# Problem requirements
Set down the data that follows again, exactly as written.

-- Data for analysis follows --

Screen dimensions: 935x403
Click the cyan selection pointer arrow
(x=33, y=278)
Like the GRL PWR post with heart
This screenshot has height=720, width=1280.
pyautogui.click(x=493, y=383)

-- Data for analysis concluded --

# Solution for this task
Screen dimensions: 935x403
Click the cyan selection pointer arrow
(x=33, y=278)
Like the GRL PWR post with heart
This screenshot has height=720, width=1280.
pyautogui.click(x=493, y=383)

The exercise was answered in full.